Aucune conquête et de nombreux revers : la République en marche a en revanche essuyé dimanche une sévère défaite. Largement battu à Paris et Lille, inexistant dans certaines grandes villes comme Marseille et Bordeaux, le parti présidentiel ne réussit pas vraiment son opération ancrage local, quatre ans après sa naissance et trois ans après son accession au pouvoir. La porte-parole du gouvernement, Sibeth Ndiaye, a fait part de la "déception" de la majorité, qui a enregistré des scores parfois "extrêmement décevants" en raison de ses "divisions" lors de ces municipales.

A Paris, Agnès Buzyn, arrivée seulement en troisième position, n'a pas réussi à obtenir suffisamment de voix pour devenir conseillère de Paris. Et si Edouard Philippe a été réélu au Havre, le Premier ministre a toujours refusé de prendre sa carte à LREM...

Le PS conserve plusieurs bastions, LR confirme son implantation

Si les Verts ont dominé la soirée, le PS a néanmoins réussi à conserver Paris, Lille, où Martine Aubry s'est imposée d'un cheveu face au candidat écologiste Stéphane Baly, Rennes, Nantes, Le Mans, Clermont-Ferrand, Dijon et a ravi Nancy et Montpellier. Les Républicains ont quant à eux confirmé leur implantation en remportant dès le premier tour bon nombre des villes de plus de 9.000 habitants qu'ils contrôlaient.
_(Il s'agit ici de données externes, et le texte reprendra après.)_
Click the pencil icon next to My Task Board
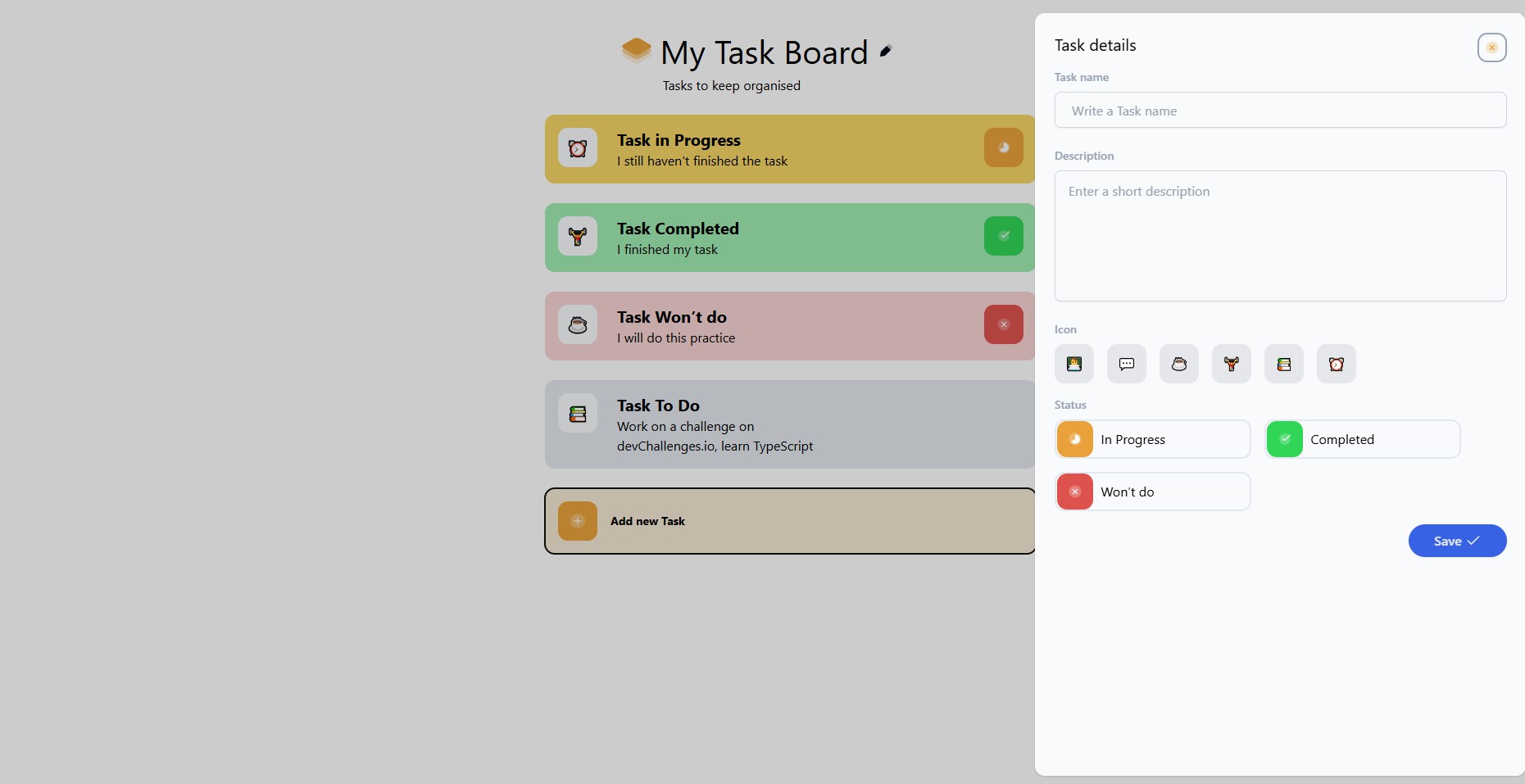1525x784 pixels. point(885,51)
Dimanche, ils ont vu Jean-Luc Moudenc reconduit de peu à la tête de Toulouse, comme Christian Estrosi à Nice.

Le RN remporte Perpignan

Principal adversaire d'Emmanuel Macron au plan national, le Rassemblement national a remporté Perpignan. Avec ce succès, Louis Aliot redonne au parti de Marine Le Pen le contrôle de sa première ville de plus de 100.000 habitants depuis 1995 et Toulon. "C'est un système qui s'écroule. Nous avons eu à Perpignan le même personnel politique aux manettes depuis 1959. Ca devenait malsain", a déclaré à l'AFP Louis Aliot, depuis son local de campagne, au milieu de ses plus proches collaborateurs.
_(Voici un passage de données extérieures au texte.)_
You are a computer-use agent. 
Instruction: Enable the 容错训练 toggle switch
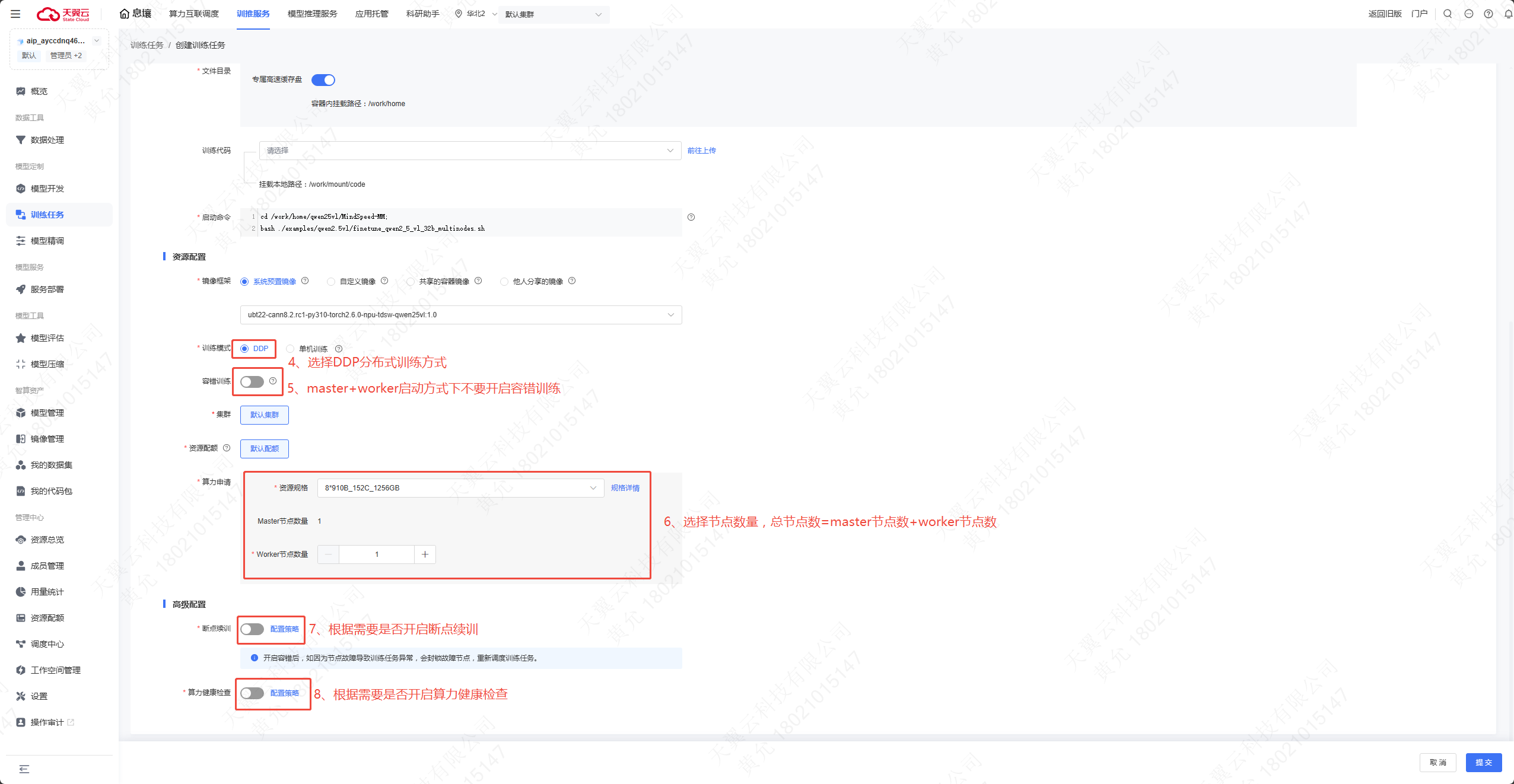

Une abstention historique sur fond de coronavirus

Parmi les 16,5 millions d'électeurs appelés à voter dans 4.820 communes pour le second tour des municipales, nombreux sont ceux à avoir boudé le scrutin. Le taux de participation s'établit à 41,6%, selon le ministère de l'Intérieur, contre 62,1% en 2014. Cette abstention historique s'inscrit dans le contexte de crise sanitaire liée à l'épidémie de coronavirus, qui a freiné les électeurs, malgré des mesures sanitaires renforcées.

Emmanuel Macron a "marqué sa préoccupation pour le faible taux de participation aux élections municipales", qui n'est "pas une très bonne nouvelle", a indiqué l'Elysée dimanche soir. Pour Jean-Luc Mélenchon, ce taux d'abstention record est le symbole d'une "grève civique" et d'une "insurrection froide contre toutes les institutions du pays".  Adrien Quatennens, invité de l'édition spéciale d'Europe 1, a lui aussi estimé que cette soirée marque surtout le désintérêt du peuple pour ce scrutin. "Ce qui nous inquiète, c'est l'abstention considérable (60%), signe de l’agonie d’une Cinquième République finissante."